Another $1 billion is due to weak collections from superannuation funds in the wake of a downturn in the share market. A further $750 million is due to weaker than expected collections of customs and excise duties on alcohol, tobacco and fuel.
Mr Swan told Channel Ten's Meet the Press he would do everything in his power ''to protect low- and middle-income earners'', confirming that high earners on $300,000 or more would have their superannuation contributions taxed at 30 per cent rather than the present highly concessional 15 per cent.
''We have got to make sure superannuation concessions are distributed fairly around the system, and in a budget where we are looking for savings it's important to run your ruler over a whole range of tax expenditures to make sure that they are directed in the right areas,'' Mr Swan said.
The Treasurer will also tighten up further on so-called living-away-from-home allowances under which executives hired from overseas or interstate receive large tax-free sums to compensate them for ''living away from home''.
From July 1 they will have to prove they rent or own a second home to claim such an allowance and it will be limited to a period of one year. Fly-in, fly-out workers in the mining industry will be allowed to continue to claim the allowance.
Four leading public health bodies have written to the Prime Minister asking for a crackdown on alcohol tax concessions as a way of stemming the tide of alcohol-related deaths and injuries and saving $1.5 billion a year.
The Australian Medical Association, the Cancer Council, the McCusker Centre for Alcohol and Youth, and the Foundation for Alcohol Research & Education say taxing wine by volume at the rate applying to beer would save more than $1.5 billion and would stop the leakage of concessions to New Zealand wine makers now claiming them as part of the Closer Economic Relations agreement.

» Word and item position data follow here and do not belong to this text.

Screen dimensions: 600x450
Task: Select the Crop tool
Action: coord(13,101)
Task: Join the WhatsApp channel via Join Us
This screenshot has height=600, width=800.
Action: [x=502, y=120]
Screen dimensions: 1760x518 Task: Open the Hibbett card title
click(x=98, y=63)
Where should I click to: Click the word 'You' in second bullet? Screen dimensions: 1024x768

''We are aware that the government has previously declined to act in this area, arguing that it will not act in the middle of a wine glut and where there is an industry restructure under way,'' the letter says.

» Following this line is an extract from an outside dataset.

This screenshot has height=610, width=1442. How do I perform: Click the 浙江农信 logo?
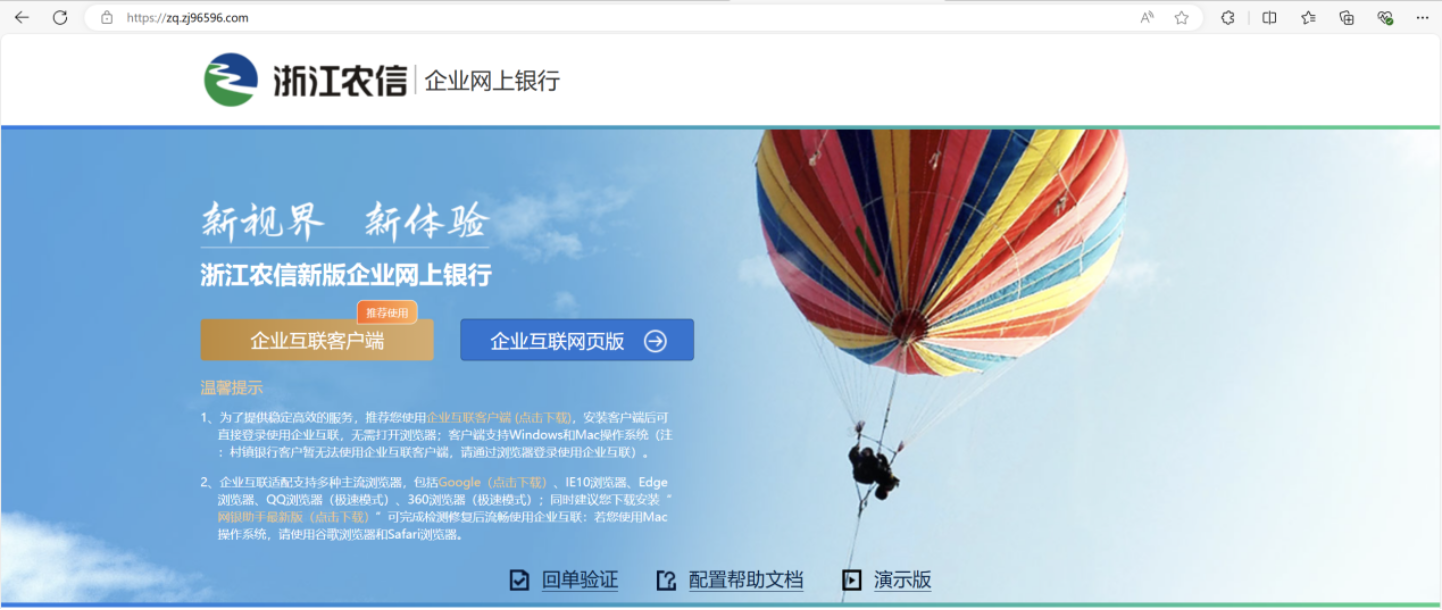click(x=305, y=80)
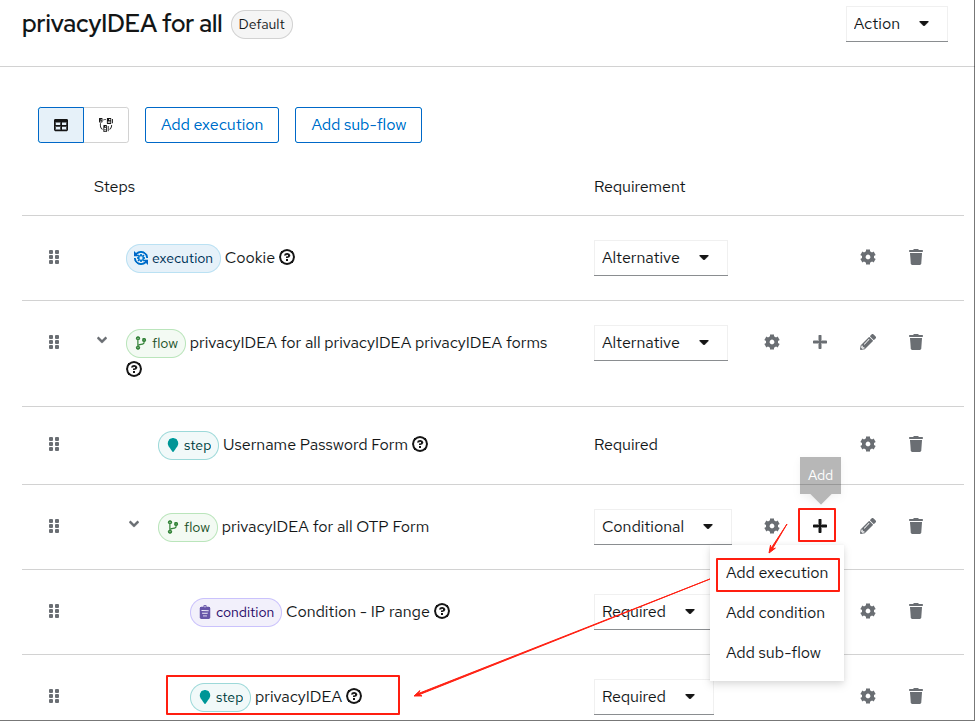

''However, research shows the current alcohol taxation arrangements actually contribute to the increased availability of very cheap wine and action is urgently required.''
The budget numbers will be boosted by a forecast of a return to economic growth of 3.25 per cent. The latest figures show growth languishing at 2.3 per cent.
Participants in Treasury's Business Liaison Program report ''strong demand'' in the resources sector, a ''challenging'' environment in retailing and ''difficult'' conditions in manufacturing, according to a Treasury document to be released this morning.